Por este motivo, buscam a suspensão da eficácia de diversos artigos (1º, 5º, 6º, 8º) e anexos (I e V) da Portaria 2.282/2020, sob pena de multa diária.

“Na prática, esta portaria editada em 27 de agosto de 2020 revoga uma anterior – a Portaria 1508, de 2005 -, que versa sobre o mesmo tema.
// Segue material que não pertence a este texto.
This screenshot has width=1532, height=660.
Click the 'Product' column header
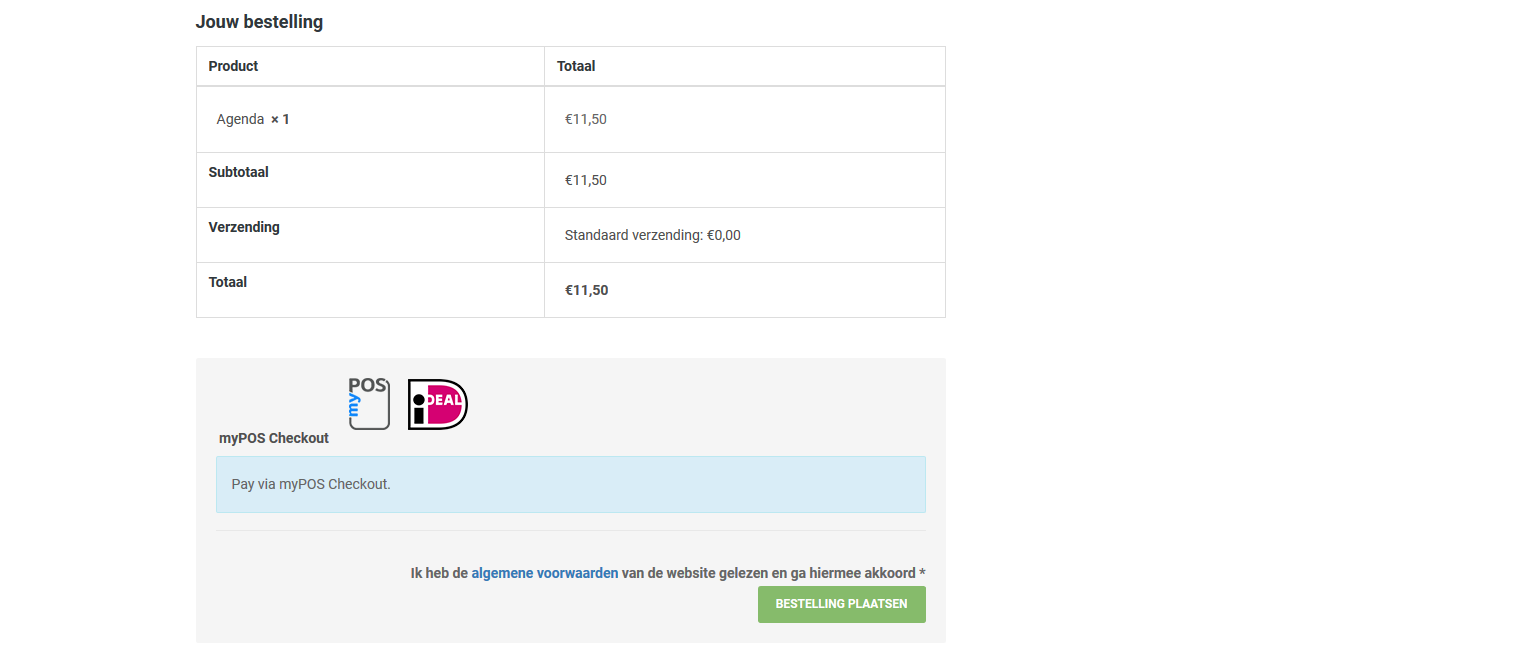point(233,66)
No entanto, a revogação acontece por meio de inovações manifestamente ilegais e que não se mostram adequadas e proporcionais às finalidades previstas pelo Código Penal, Código de Processo Penal, pela Lei Orgânica da Saúde e Lei nº 12.845/2013, a qual dispõe sobre o atendimento obrigatório e integral de pessoas em situação de violência sexual”, alegam as instituições.
As Defensorias acrescentam que, “as inovações da portaria desrespeitam os direitos fundamentais à saúde, dignidade, intimidade, privacidade, confidencialidade, sigilo médico, autonomia e autodeterminação das meninas, adolescentes e mulheres, estando em desacordo também com as próprias normativas do Ministério da Saúde, tais como a Política Nacional de Atenção Integral à Saúde da Mulher (2011), Norma Técnica Atenção Humanizada ao Abortamento (2011), a Norma Técnica de Prevenção e Tratamento dos Agravos Resultantes da Violência Sexual contra Mulheres e Adolescentes (2012), Norma Técnica Atenção Humanizada às Pessoas em Situação de Violência Sexual com Registro de Informações e Coletas e Vestígios (2015) e que determinam que os/as profissionais de saúde devem garantir o exercício pleno dos direitos humanos das meninas e mulheres, o que é base de uma saúde pública de fato universal, integral, equânime e humanizada”.
A violência institucional, entendida como aquela praticada, por ação e/ou omissão, nas instituições prestadoras de serviços públicos, foi citada pelas Defensorias como um dos fatores que desencorajam mulheres de formularem/manterem denúncias.
A ACP também cita violações a Convenções e Tratados Internacionais, dos quais o Brasil é signatário, o que fere consequentemente os direitos fundamentais à dignidade, intimidade, privacidade, confidencialidade, sigilo médico, autonomia e autodeterminação, bem como impedindo que o direito ao acesso à saúde seja efetivamente integral, universal e humanizado para meninas, adolescentes e mulheres vítimas de violência sexual.
Na visão da defensora pública Samantha Vilarinho, que atua na Defensoria Especializada na Defesa dos Direitos da Mulher em Situação de Violência (Nudem-BH), da DPMG, a ação civil pública foi uma importante atuação conjunta das Defensorias Públicas.
“A portaria editada pelo Ministério da Saúde viola os direitos das mulheres na medida em que dificulta o exercício de um direito que lhes é assegurado por lei, qual seja o direito ao abortamento legal em casos de violência sexual, afirma a defensora de Minas Gerais.
Ela destaca que as instituições estão defendendo o direito das meninas e mulheres ao atendimento humanizado no âmbito dos serviços de saúde. “Buscamos respeito à autonomia, autodeterminação, intimidade, confidenciabilidade, consentimento prévio e livre das mulheres. O direito ao abortamento legal não pode representar revitimização ou sujeição da mulher a práticas de tortura”, conclui Samantha.